11 Giugno 2015 :
Kenlissia Jones, 23 anni, nera, è stata arrestata nei giorni scorsi nell’ospedale dove si era recata per i postumi di un aborto autoindotto con una pillola abortiva acquistata via internet.È accusata di omicidio volontario, reato che può comportare una condanna a morte.
Il caso è solo l'ultimo esempio di una donna degli Stati Uniti che è stata arrestata per l'assunzione di pillole abortive, anche se i sostenitori di entrambi i lati del dibattito sull'aborto in genere dicono che le donne disperate non dovrebbero affrontare il carcere per aver tentato di interrompere una gravidanza.
Secondo Walb-TV, Kenlissa Jones ha chiesto ad un vicino di casa di accompagnarla in ospedale lo scorso fine settimana perché aveva dei forti dolori addominali. In macchina, Jones ha espulso un feto di circa cinque mesi e mezzo, che è morto in ospedale circa 30 minuti più tardi. È stata arrestata dopo che un assistente sociale dell'ospedale ha detto alla polizia che la donna aveva acquistato un farmaco abortivo on line.
In Georgia, aborti dopo il primo trimestre di gravidanza possono essere eseguiti solo in un ospedale autorizzato, in una ambulatorio chirurgico con licenza, o in un clinica per aborti con licenza. La legge della Georgia vieta comunque gli aborti oltre la ventesima settimana.
Tuttavia, la legge della Georgia sul feticidio afferma esplicitamente che una donna non dovrebbe essere accusata di omicidio per aver tentato di porre termine alla propria gravidanza.
Una organizzazione che assiste spesso le donne che incorrono in accuse penali riferite agli aborti (National Advocates for Pregnant Women, NAPW), dice che il caso Jones si inserisce in uno schema più ampio di abusi da parte delle autorità che prendono a spunto le leggi sull’aborto, e quelle parti di legge che parlano di “omicidio del feto”. In realtà, dice NAPW, la legge della Georgia, così come quella di molti altri stati, pone molta attenzione nello specificare che la donna che abortisce non può essere oggetto di azione penale
Tuttavia, queste leggi sono sempre più spesso utilizzate per punire le donne che hanno aborti spontanei o figli nati morti, o che ricorrono alle pillole abortive illegali perché sentono di non avere altre buone opzioni.

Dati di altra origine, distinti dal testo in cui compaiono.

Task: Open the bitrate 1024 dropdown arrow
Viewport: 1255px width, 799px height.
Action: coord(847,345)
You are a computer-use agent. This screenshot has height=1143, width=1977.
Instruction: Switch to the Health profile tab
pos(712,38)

Alcune donne sono state accusate di omicidio con l'accusa di aver intenzionalmente danneggiato i loro feti, utilizzando farmaci illegali o anche semplicemente cadendo giù per le scale.
In una dichiarazione rilasciata martedì, NAPW - che sta offrendo assistenza legale gratuita a Jones - ha sostenuto la strategia legale del movimento anti-abortista in ultima analisi è quella di punire le donne che si trovano in situazioni vulnerabili
"Chiediamo ai leader delle organizzazioni anti-abortiste, che hanno pubblicamente e ripetutamente detto che si oppongono alla punizione delle donne, di schierarsi con Kenlissa Jones e contro il crescente uso delle legislazioni penali per punire le donne per aborti o comunque per l’esito delle loro gravidanze”. "Le donne che cercano cure mediche per tutti gli aspetti della gravidanza - tra cui la cura prenatale, il travaglio e il parto, l’aborto spontaneo, i feti nati morti, o l'aborto - non devono temere l'arresto. Non vi è alcun ruolo per la polizia e i pubblici ministeri in materia di salute riproduttiva".

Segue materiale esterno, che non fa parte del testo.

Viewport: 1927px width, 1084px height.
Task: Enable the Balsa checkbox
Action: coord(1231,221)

Almeno un gruppo anti-abortista è d'accordo. Genevieve Wilson del gruppo Georgia Right to Life (Diritto alla Vita) ha detto all'Associated Press che questa è la prima volta che ha sentito parlare di una donna che viene accusata di omicidio per aver posto termine ad una gravidanza. "Sono molto sorpresa per l'arresto", ha detto la Wilson. "E sto pensando che forse chi ha compiuto l'arresto potrebbe non conoscere bene le leggi".
Jones, che ha un figlio di due anni, al momento è trattenuta in arresto senza possibilità di cauzione, in attesa che la pubblica accusa decida come procedere.

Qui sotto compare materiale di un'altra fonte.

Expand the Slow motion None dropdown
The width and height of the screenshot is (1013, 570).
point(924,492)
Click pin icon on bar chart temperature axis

Secondo uno studio condotto da NAPW riesaminando le azioni penali intentate contro donne in relazione alla loro gravidanze tra il 1973 e il 2005, le donne di colore e le donne con basso reddito vengono arrestate in misura sproporzionata rispetto alle altre categorie. Le donne di colore corrono un rischio significativamente più alto di vedersi segnalate alle autorità da parte del personale ospedaliero per il sospetto che abbiano arrecato danno ai loro bambini non ancora nati.